The logic is quite simple: If child pornography expressed in image is illegal, then so is child pornography expressed in text.
Other than Prosecutor Mary Beth Buchanan, who is often referred to as "the government's most aggressive opponent of pornography," Fletcher's most formidable foe is the community standard. Fletcher insists that her work is not damaging to the community. According to Fletcher, Red Rose is her way of dealing with the memories of sexual abuse in her own childhood, and perhaps is a help to other victims of similar backgrounds (The New York Times, "A Prosecution Tests The Definition of Obscenity," Sept. 28, 2007).
At this point one may quickly conclude that Fletcher's writings are justified not only by the Constitution, but by the productive intentions behind her work-she is, after all, only trying to deal with a painful past and writing is her way of coping.
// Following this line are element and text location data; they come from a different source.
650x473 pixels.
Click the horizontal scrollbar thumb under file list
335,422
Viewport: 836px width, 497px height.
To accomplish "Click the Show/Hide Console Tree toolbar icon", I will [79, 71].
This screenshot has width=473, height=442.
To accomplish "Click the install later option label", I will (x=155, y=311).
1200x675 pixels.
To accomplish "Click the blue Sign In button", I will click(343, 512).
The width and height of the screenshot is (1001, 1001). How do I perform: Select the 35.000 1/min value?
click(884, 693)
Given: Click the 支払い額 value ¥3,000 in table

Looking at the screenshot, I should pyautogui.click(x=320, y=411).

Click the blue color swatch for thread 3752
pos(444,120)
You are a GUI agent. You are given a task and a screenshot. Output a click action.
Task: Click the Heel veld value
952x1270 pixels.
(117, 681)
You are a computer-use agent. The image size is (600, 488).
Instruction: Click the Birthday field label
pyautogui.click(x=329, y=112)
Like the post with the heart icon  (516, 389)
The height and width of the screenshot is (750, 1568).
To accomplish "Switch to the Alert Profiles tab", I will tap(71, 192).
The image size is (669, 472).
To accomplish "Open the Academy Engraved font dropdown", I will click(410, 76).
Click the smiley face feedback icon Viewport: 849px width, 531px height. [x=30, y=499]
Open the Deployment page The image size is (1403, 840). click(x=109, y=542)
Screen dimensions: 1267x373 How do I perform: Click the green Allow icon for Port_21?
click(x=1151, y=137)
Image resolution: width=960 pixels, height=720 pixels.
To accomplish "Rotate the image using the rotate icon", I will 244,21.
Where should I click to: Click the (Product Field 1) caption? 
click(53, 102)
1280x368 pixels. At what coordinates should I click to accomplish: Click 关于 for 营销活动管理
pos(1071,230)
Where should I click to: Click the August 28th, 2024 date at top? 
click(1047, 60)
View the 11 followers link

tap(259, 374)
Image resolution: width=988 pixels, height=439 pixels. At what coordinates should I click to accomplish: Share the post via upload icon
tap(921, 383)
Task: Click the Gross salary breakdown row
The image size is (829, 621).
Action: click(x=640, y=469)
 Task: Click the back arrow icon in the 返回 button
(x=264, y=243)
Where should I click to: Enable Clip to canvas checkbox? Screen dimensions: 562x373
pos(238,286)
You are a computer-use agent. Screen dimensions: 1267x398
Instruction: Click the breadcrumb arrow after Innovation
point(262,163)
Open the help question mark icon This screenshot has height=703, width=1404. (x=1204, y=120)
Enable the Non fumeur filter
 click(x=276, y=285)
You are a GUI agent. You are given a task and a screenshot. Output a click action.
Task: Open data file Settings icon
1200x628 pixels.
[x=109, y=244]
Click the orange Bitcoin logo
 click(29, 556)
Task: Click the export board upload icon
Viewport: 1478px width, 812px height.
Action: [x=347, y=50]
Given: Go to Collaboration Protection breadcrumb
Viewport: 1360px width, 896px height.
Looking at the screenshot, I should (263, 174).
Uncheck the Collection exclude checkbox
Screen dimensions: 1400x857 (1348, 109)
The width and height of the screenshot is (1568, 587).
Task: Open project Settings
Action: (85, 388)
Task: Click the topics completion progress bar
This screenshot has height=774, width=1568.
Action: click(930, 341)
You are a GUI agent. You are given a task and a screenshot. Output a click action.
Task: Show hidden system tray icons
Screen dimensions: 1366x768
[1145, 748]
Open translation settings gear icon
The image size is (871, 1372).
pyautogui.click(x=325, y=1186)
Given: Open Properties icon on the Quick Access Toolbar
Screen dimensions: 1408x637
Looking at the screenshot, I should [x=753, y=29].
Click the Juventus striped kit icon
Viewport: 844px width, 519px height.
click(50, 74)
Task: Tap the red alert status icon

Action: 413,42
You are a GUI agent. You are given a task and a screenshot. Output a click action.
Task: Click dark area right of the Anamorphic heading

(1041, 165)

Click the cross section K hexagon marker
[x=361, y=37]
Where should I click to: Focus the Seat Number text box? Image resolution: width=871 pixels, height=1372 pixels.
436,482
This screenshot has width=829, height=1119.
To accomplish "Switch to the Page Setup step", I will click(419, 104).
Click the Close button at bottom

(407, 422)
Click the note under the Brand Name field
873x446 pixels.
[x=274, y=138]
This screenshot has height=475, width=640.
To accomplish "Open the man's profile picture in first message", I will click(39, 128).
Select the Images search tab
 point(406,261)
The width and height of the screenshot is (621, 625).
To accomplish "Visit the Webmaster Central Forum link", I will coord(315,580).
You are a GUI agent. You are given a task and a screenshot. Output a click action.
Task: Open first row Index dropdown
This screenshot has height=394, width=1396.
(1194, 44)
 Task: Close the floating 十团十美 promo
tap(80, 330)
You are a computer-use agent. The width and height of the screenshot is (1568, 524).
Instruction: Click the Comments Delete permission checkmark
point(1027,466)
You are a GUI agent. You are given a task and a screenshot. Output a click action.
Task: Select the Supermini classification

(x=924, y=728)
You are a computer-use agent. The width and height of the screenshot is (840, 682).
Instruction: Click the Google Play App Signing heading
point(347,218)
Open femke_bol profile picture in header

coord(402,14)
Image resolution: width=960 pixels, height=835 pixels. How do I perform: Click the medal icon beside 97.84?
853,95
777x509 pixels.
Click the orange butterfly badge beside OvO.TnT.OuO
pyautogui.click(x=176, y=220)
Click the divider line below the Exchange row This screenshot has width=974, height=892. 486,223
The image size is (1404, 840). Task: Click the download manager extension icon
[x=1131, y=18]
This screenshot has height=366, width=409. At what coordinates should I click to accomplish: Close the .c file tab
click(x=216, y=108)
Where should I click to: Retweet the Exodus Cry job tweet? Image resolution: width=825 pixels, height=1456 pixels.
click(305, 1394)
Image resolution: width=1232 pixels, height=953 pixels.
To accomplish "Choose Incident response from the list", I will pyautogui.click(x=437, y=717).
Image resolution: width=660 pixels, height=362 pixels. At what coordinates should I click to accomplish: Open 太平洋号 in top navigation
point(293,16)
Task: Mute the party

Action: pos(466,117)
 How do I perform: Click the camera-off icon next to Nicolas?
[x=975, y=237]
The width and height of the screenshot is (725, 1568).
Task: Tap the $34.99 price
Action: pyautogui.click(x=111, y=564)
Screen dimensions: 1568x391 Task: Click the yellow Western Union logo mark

That latter explanation holds no water, however. The contention is not whether she should be allowed to write, but whether her writing should be made public.
Fletcher's fiction is surely pornography. It displays child sexuality in a gratuitous, hedonistic form, but this conclusion only leads to an oft-disputed question: Could the stories of Red Rose possibly possess redemptive qualities? Do they contribute some aesthetic innovation to the world of art? Because if they do, by all means, the courts may allow Fletcher to continue her questionable enterprise. After all, novels such as "A Clockwork Orange" and poems such as "Howl" are considered to be some of the most socially enduring masterpieces of all time. But Fletcher's fiction must not be raised to the admired level of these other works-her "literature" contains, instead of social commentary, a montage of images both perverse and purposeless. Even the American media, not known for its strict sense of morality, will not tolerate it. It involves children, after all.
One may argue that since Fletcher's fiction does not cause any kind of harm to minors, her fiction is harmless. One must remember, however, that child pornography is not banned in the United States simply because it exploits minors physically and mentally. According to our laws, child pornography is detrimental to society as a whole-to those who view it, and those who are aware of it. Children may not be affected, but everyone else will be-this is an ethical notion that most Americans would be aware of.
Fletcher's lawyers have defended her case that textual pornography does not violate community standards. This proposition is insubstantial, and the Federal District Court seems to think so too. In 2005, Judge Joy F. Conti ruled in favor of Prosecutor Buchanan, so there is no chance that the benignity-of-text argument will be of any use in the appellate courts.
The adage that a picture is worth a thousand words does not apply to the potential sex offender. The journals kept by countless child predators are full of words that are infinite in their perversity. Unlike a photograph or a moving image, words enable the mind to form its own images that are idiosyncratic to the reader, a far more dangerous effect when it comes to something as socially risky as pornography. A text is just as, if not more, potent as a visual. Fletcher's work must be dealt with the same way an X-rated video would be in a court of law.
Pornography will always be with us-and it will always be easily accessible to minors. Yet even the smallest improvements can be made to keep our children safe. A more solid, unambiguous obscenity law must rule our nation's courts, so that cases such as these can be decided with finality; furthermore, policies must be implemented to make pornography much more difficult to be obtained by young children. Lastly, Fletcher's Web site, which possesses no artistic merit whatsoever, cannot be allowed to exist in its present form in the name of free speech. A solid justification for her work will not be found. When Fletcher loses this case in the appellate courts, it will be a small but sizeable proof that our judicial system knows what it means to distinguish between the socially beneficial and the clearly detrimental.